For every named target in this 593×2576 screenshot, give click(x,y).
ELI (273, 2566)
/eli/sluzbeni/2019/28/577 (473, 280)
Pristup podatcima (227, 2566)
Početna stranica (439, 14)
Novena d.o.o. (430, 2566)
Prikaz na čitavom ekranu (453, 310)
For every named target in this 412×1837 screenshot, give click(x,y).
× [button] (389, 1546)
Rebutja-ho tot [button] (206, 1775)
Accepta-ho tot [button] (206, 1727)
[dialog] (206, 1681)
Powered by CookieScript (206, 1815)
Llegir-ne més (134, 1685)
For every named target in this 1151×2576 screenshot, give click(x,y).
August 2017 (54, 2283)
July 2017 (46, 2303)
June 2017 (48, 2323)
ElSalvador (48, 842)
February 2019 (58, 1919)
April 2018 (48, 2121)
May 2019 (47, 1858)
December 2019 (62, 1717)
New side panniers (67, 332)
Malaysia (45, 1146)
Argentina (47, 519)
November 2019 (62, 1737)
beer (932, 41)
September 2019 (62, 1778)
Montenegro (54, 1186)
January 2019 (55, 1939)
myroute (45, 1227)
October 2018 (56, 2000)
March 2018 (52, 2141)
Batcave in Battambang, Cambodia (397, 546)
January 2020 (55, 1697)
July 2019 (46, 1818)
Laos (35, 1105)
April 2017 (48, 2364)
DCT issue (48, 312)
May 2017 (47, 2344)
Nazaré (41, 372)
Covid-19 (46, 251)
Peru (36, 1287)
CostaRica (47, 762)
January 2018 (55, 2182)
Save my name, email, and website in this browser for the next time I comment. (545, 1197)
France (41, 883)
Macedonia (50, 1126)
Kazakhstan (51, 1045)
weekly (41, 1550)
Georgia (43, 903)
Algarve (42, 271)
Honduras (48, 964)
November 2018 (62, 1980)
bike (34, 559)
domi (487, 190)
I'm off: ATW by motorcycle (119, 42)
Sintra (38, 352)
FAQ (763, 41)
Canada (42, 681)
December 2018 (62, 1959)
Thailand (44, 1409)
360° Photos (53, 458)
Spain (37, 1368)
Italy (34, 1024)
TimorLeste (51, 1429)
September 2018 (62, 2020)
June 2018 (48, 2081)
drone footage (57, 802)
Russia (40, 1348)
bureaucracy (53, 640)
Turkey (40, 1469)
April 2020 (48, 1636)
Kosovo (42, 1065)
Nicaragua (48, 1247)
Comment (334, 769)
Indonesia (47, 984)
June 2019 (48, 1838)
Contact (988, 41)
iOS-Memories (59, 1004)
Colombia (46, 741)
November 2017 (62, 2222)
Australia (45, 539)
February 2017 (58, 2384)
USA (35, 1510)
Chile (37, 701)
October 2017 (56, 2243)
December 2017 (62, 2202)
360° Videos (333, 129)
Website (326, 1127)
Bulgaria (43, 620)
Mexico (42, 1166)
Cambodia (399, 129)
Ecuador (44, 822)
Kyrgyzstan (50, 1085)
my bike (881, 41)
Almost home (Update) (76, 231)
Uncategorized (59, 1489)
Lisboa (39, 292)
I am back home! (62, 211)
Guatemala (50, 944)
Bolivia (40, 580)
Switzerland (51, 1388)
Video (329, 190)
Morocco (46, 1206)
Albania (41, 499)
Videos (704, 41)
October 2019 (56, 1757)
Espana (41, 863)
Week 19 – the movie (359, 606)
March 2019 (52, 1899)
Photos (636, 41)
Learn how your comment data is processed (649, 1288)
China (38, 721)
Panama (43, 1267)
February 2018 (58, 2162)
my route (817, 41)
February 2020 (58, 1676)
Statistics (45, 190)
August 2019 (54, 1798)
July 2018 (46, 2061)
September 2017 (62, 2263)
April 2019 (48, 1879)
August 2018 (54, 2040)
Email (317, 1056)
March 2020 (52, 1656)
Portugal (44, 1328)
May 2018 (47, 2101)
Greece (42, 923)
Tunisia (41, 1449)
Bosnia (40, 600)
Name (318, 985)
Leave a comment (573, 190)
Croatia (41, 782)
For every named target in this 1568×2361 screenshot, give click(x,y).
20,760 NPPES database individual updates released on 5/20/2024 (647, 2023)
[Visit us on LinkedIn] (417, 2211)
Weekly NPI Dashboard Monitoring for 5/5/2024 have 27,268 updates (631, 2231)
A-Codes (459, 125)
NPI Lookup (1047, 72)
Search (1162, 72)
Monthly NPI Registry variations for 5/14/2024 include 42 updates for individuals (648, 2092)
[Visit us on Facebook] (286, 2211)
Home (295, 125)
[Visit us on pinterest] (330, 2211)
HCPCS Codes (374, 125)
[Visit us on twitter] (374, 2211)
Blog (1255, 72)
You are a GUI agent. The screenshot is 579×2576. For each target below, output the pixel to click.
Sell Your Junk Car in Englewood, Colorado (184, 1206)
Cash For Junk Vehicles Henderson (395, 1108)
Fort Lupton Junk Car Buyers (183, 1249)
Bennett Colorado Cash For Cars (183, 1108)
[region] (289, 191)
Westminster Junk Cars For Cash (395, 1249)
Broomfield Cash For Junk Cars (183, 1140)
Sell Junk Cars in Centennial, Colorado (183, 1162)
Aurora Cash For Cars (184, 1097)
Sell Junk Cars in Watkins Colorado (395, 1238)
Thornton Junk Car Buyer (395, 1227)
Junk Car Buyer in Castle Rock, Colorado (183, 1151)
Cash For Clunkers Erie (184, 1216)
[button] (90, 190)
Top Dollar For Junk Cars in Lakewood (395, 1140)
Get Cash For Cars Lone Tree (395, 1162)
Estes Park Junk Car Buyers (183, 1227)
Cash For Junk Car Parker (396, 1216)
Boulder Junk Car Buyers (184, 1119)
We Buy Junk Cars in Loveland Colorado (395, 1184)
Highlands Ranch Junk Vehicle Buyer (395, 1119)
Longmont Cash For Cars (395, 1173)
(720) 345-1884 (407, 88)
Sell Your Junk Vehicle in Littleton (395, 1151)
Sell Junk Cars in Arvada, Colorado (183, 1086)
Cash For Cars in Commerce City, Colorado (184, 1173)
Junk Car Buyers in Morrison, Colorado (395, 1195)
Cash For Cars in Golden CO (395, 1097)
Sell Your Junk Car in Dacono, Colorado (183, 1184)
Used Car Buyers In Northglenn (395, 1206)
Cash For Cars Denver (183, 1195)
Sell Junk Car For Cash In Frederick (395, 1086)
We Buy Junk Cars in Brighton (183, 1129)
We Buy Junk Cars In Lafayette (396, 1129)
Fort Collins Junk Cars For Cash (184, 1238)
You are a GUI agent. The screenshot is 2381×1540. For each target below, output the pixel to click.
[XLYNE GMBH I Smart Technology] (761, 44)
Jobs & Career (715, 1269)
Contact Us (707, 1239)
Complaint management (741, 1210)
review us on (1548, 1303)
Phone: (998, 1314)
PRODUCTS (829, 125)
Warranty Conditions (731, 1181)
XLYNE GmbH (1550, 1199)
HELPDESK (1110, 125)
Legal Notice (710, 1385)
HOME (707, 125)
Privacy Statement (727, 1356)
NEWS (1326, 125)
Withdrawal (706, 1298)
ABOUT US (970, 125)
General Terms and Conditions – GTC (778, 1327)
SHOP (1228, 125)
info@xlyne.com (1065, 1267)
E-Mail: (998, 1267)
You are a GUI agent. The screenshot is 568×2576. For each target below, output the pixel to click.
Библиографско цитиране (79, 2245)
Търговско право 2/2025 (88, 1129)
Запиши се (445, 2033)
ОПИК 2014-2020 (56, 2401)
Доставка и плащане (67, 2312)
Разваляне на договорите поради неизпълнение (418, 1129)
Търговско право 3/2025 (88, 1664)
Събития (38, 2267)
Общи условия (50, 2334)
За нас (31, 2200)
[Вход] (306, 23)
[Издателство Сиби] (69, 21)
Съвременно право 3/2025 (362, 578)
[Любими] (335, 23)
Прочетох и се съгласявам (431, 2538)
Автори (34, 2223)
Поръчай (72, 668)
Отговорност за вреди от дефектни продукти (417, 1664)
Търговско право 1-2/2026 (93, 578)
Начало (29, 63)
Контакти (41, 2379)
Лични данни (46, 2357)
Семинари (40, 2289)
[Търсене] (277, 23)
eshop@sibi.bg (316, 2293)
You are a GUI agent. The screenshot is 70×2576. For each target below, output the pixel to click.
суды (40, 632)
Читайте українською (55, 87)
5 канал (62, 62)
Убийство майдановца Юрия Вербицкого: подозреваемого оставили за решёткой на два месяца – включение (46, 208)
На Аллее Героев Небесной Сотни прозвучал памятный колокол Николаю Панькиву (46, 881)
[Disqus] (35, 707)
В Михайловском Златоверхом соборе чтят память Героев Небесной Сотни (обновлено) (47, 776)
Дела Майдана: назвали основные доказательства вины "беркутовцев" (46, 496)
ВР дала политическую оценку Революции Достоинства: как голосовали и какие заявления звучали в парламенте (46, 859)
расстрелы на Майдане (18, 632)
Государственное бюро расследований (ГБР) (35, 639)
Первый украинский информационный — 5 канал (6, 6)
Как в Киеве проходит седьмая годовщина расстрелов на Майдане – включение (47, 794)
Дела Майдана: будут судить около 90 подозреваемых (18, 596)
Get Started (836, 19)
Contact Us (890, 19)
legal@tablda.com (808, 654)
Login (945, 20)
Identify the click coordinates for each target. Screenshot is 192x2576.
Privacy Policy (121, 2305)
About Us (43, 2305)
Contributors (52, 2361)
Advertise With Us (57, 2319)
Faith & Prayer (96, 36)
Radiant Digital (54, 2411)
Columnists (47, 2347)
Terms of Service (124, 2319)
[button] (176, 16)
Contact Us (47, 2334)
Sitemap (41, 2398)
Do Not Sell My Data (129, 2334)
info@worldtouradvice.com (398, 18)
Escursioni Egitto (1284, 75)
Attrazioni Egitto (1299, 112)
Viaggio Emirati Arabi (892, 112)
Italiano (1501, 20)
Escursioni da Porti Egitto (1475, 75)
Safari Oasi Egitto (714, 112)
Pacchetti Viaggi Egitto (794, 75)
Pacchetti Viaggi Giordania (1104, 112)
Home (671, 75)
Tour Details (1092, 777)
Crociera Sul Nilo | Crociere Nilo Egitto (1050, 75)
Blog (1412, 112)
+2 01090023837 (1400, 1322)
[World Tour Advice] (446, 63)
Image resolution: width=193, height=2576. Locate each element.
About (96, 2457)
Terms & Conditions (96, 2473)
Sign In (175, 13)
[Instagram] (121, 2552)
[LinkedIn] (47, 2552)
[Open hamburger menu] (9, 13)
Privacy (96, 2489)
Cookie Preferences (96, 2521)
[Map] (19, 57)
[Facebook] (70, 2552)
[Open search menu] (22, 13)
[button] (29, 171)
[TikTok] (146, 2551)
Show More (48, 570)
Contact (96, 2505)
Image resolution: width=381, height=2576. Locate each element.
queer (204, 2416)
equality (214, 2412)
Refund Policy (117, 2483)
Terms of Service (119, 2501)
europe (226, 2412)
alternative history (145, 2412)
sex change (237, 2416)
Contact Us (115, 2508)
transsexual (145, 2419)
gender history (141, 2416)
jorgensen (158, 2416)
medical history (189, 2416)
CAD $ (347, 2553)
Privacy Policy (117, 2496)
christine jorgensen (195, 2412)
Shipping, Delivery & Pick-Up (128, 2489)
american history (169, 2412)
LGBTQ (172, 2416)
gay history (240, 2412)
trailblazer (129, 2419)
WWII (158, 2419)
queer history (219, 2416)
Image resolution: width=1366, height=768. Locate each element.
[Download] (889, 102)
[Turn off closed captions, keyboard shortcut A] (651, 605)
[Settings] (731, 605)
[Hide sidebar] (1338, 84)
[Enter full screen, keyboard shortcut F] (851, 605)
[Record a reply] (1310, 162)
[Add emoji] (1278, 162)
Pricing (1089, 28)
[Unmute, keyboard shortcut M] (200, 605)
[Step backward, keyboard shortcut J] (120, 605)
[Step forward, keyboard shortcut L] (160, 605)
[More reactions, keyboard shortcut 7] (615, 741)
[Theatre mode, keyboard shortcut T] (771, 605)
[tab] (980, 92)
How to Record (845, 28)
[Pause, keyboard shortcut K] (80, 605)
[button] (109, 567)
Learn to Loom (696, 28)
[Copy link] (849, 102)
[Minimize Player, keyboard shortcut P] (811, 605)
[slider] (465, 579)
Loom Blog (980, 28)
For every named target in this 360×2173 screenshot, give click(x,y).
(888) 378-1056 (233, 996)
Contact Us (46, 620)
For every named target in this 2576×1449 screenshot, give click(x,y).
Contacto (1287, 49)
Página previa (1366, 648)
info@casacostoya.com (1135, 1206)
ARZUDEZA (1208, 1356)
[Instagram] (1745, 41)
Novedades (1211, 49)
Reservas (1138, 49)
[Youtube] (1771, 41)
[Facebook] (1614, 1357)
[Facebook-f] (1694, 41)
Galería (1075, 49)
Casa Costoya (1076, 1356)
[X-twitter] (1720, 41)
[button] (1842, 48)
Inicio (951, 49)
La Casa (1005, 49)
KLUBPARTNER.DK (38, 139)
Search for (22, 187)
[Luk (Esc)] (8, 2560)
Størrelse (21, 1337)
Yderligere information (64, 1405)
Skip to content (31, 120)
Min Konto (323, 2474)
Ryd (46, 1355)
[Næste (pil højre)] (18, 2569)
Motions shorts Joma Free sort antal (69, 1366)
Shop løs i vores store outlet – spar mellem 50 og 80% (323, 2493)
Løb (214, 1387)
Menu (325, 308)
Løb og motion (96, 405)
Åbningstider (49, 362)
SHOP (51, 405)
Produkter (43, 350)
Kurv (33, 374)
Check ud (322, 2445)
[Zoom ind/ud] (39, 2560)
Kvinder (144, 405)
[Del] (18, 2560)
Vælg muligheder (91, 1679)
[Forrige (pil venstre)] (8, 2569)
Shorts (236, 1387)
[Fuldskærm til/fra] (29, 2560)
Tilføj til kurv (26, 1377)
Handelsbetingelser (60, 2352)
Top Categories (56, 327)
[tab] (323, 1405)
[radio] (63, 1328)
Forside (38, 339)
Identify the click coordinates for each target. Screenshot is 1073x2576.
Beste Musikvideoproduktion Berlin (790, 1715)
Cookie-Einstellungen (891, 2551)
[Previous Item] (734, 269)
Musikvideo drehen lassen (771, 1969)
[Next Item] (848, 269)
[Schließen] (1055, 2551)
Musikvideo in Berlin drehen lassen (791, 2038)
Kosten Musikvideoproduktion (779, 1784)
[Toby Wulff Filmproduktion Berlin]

* EXERCISE DETAILS
Both the line containing "Faith & Prayer (96, 36)" and the line containing "queer history (219, 2416)" belong in the answer. Print them and every line above that falls between them exactly, and no others.

* EXPECTED OUTPUT
Faith & Prayer (96, 36)
Radiant Digital (54, 2411)
Columnists (47, 2347)
Terms of Service (124, 2319)
[button] (176, 16)
Contact Us (47, 2334)
Sitemap (41, 2398)
Do Not Sell My Data (129, 2334)
info@worldtouradvice.com (398, 18)
Escursioni Egitto (1284, 75)
Attrazioni Egitto (1299, 112)
Viaggio Emirati Arabi (892, 112)
Italiano (1501, 20)
Escursioni da Porti Egitto (1475, 75)
Safari Oasi Egitto (714, 112)
Pacchetti Viaggi Egitto (794, 75)
Pacchetti Viaggi Giordania (1104, 112)
Home (671, 75)
Tour Details (1092, 777)
Crociera Sul Nilo | Crociere Nilo Egitto (1050, 75)
Blog (1412, 112)
+2 01090023837 (1400, 1322)
[World Tour Advice] (446, 63)
Image resolution: width=193, height=2576. Locate each element.
About (96, 2457)
Terms & Conditions (96, 2473)
Sign In (175, 13)
[Instagram] (121, 2552)
[LinkedIn] (47, 2552)
[Open hamburger menu] (9, 13)
Privacy (96, 2489)
Cookie Preferences (96, 2521)
[Map] (19, 57)
[Facebook] (70, 2552)
[Open search menu] (22, 13)
[button] (29, 171)
[TikTok] (146, 2551)
Show More (48, 570)
Contact (96, 2505)
Image resolution: width=381, height=2576. Locate each element.
queer (204, 2416)
equality (214, 2412)
Refund Policy (117, 2483)
Terms of Service (119, 2501)
europe (226, 2412)
alternative history (145, 2412)
sex change (237, 2416)
Contact Us (115, 2508)
transsexual (145, 2419)
gender history (141, 2416)
jorgensen (158, 2416)
medical history (189, 2416)
CAD $ (347, 2553)
Privacy Policy (117, 2496)
christine jorgensen (195, 2412)
Shipping, Delivery & Pick-Up (128, 2489)
american history (169, 2412)
LGBTQ (172, 2416)
gay history (240, 2412)
trailblazer (129, 2419)
WWII (158, 2419)
queer history (219, 2416)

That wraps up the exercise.